BEGIN Given entries

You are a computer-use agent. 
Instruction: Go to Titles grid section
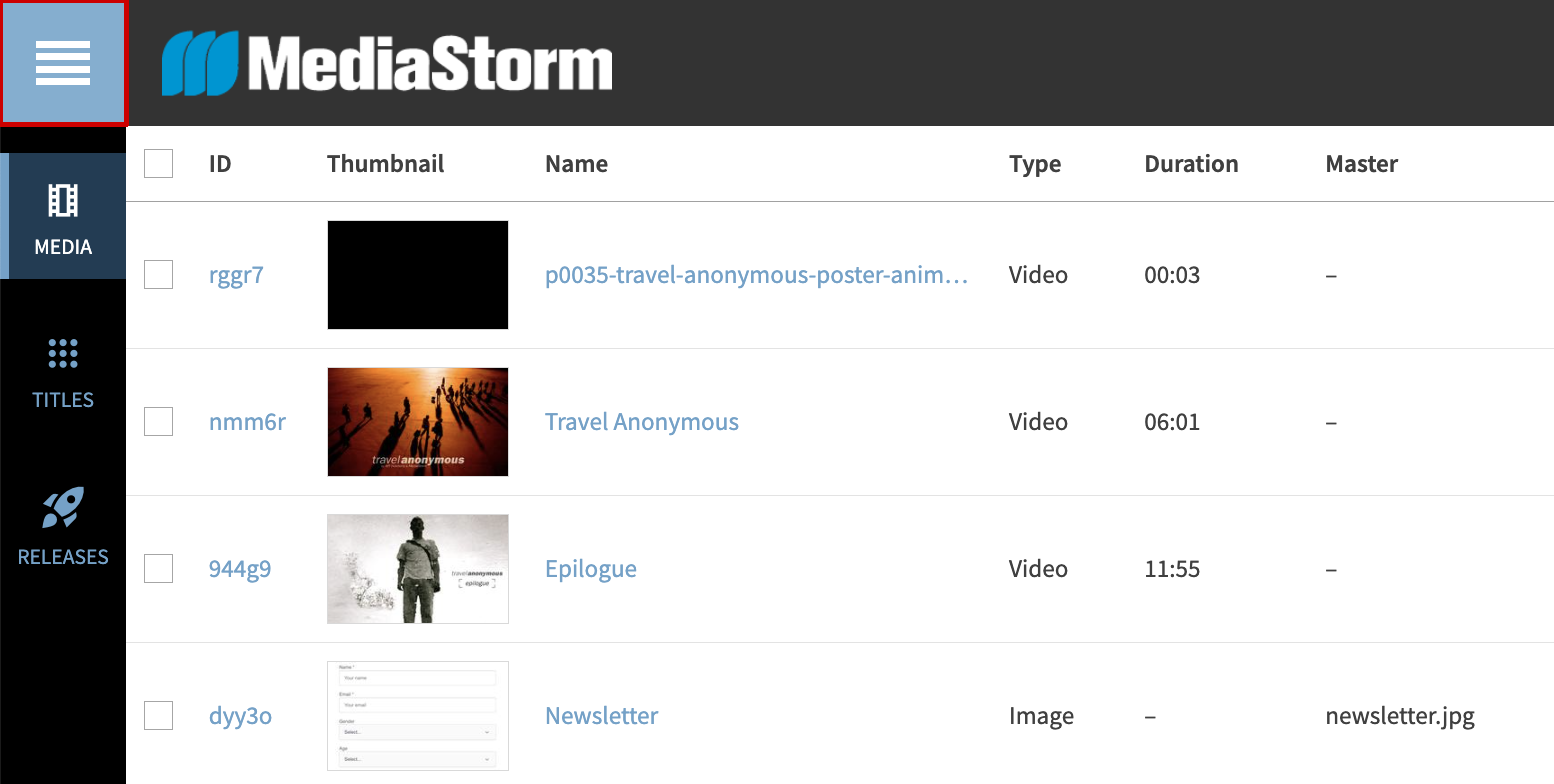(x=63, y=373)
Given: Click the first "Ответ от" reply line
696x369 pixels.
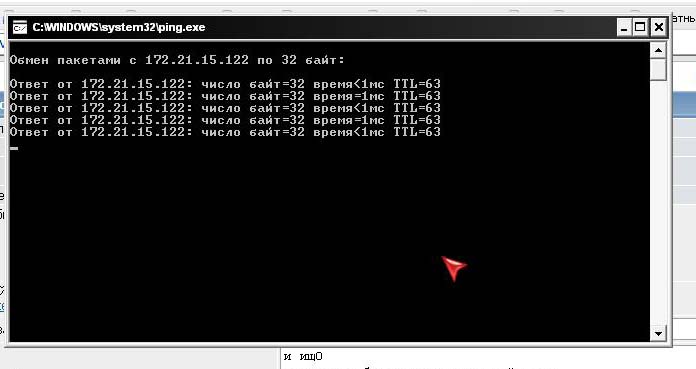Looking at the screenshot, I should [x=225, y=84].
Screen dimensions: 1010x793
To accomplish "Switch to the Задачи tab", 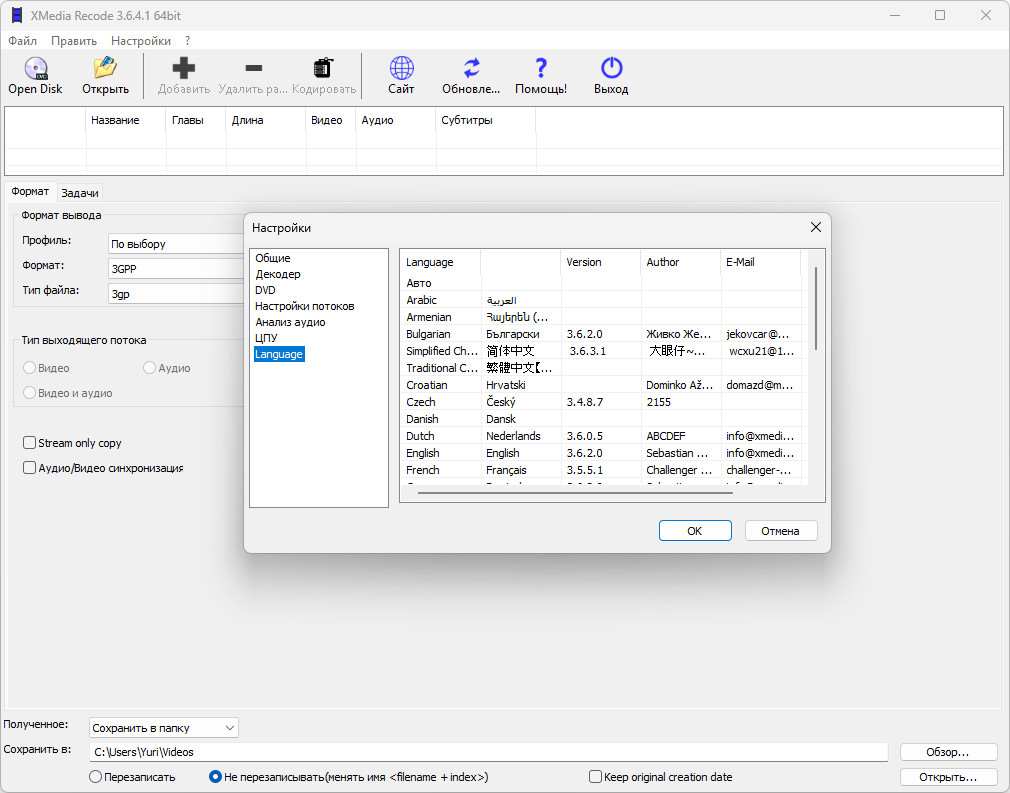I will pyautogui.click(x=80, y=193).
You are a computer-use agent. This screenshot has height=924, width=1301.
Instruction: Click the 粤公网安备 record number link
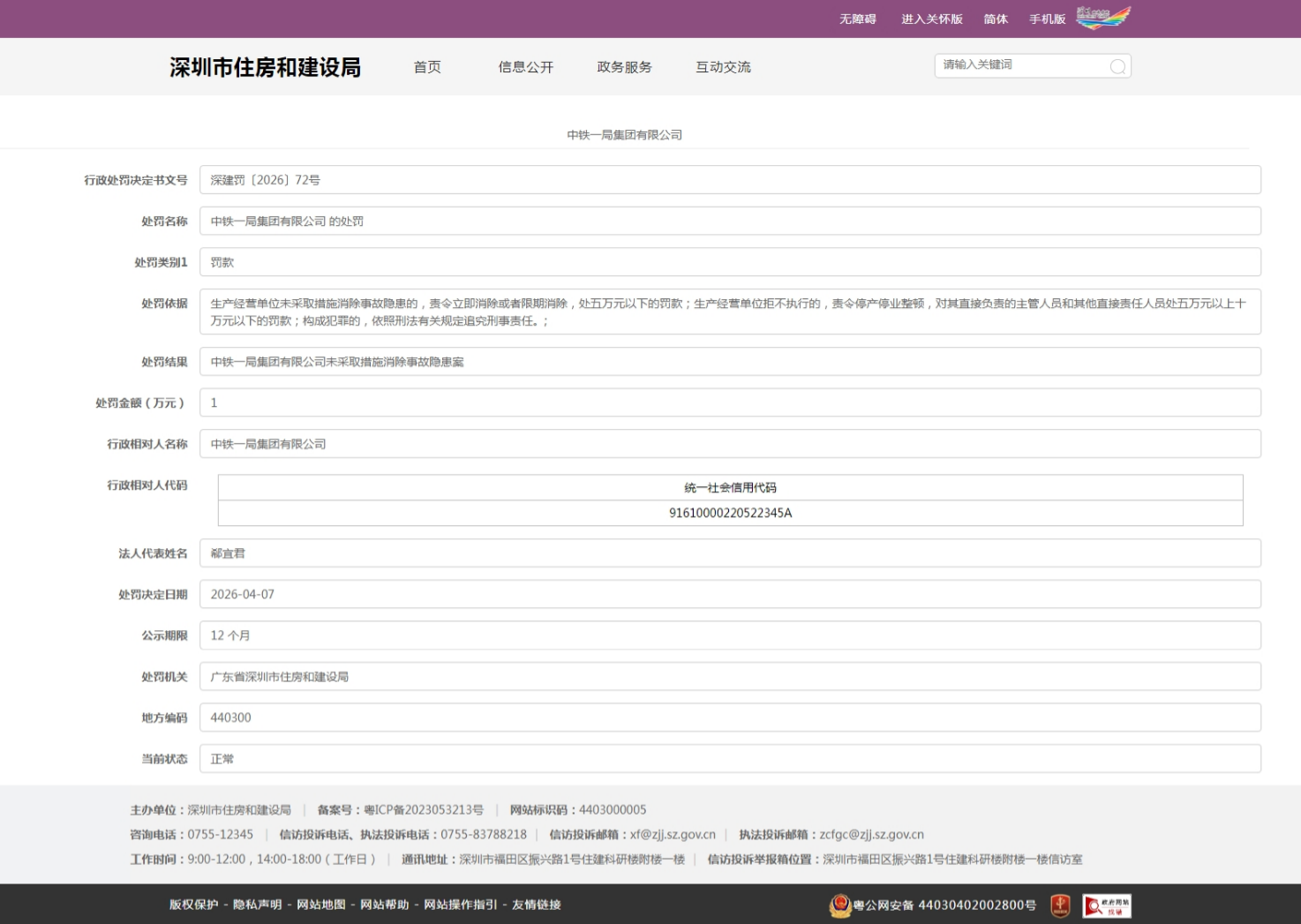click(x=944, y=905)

END Given entries

Print, please, exactly the lines from the one holding "You are a computer-use agent. This" through the final line of the data, both included, while leaving out each picture.

You are a computer-use agent. This screenshot has height=924, width=1301.
Instruction: Click the 粤公网安备 record number link
click(x=944, y=905)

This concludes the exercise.